------ ENTRIES PROVIDED

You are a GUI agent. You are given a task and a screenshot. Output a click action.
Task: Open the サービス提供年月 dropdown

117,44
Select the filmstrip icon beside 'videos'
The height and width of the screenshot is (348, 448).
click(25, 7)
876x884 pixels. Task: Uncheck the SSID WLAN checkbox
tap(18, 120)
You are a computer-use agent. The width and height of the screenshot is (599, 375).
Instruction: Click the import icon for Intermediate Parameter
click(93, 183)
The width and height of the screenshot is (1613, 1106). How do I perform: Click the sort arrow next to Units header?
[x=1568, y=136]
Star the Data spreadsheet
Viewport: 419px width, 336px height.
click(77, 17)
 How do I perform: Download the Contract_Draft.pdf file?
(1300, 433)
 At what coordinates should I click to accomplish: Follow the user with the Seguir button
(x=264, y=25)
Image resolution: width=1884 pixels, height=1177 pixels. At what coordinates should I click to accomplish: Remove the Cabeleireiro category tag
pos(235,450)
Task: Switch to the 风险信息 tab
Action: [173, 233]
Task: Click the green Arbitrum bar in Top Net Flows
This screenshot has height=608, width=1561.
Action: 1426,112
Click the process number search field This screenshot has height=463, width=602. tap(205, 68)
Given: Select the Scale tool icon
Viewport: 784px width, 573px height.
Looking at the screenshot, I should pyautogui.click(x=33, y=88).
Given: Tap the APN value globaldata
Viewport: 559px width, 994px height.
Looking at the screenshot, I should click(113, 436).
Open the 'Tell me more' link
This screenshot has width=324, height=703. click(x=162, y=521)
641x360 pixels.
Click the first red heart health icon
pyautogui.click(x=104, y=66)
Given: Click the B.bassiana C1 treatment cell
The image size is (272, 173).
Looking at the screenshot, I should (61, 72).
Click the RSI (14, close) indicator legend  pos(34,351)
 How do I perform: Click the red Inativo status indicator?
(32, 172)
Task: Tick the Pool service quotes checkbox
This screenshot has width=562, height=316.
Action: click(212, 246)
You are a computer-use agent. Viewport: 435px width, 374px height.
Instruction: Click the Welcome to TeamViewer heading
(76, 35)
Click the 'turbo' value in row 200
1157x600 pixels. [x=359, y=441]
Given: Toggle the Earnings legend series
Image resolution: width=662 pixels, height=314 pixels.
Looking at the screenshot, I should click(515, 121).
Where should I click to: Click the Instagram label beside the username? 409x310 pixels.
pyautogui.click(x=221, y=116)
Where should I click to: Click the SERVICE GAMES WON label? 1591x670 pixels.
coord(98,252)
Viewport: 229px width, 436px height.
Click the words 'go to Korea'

------------

TO DO
Everything from the first line of the entries above through the line with "641x360 pixels." is to be reproduced exactly, and nothing else.

OUTPUT FOR THIS TASK
You are a GUI agent. You are given a task and a screenshot. Output a click action.
Task: Open the サービス提供年月 dropdown

117,44
Select the filmstrip icon beside 'videos'
The height and width of the screenshot is (348, 448).
click(25, 7)
876x884 pixels. Task: Uncheck the SSID WLAN checkbox
tap(18, 120)
You are a computer-use agent. The width and height of the screenshot is (599, 375).
Instruction: Click the import icon for Intermediate Parameter
click(93, 183)
The width and height of the screenshot is (1613, 1106). How do I perform: Click the sort arrow next to Units header?
[x=1568, y=136]
Star the Data spreadsheet
Viewport: 419px width, 336px height.
click(77, 17)
 How do I perform: Download the Contract_Draft.pdf file?
(1300, 433)
 At what coordinates should I click to accomplish: Follow the user with the Seguir button
(x=264, y=25)
Image resolution: width=1884 pixels, height=1177 pixels. At what coordinates should I click to accomplish: Remove the Cabeleireiro category tag
pos(235,450)
Task: Switch to the 风险信息 tab
Action: [173, 233]
Task: Click the green Arbitrum bar in Top Net Flows
This screenshot has height=608, width=1561.
Action: 1426,112
Click the process number search field This screenshot has height=463, width=602. tap(205, 68)
Given: Select the Scale tool icon
Viewport: 784px width, 573px height.
Looking at the screenshot, I should pyautogui.click(x=33, y=88).
Given: Tap the APN value globaldata
Viewport: 559px width, 994px height.
Looking at the screenshot, I should click(113, 436).
Open the 'Tell me more' link
This screenshot has width=324, height=703. click(x=162, y=521)
641x360 pixels.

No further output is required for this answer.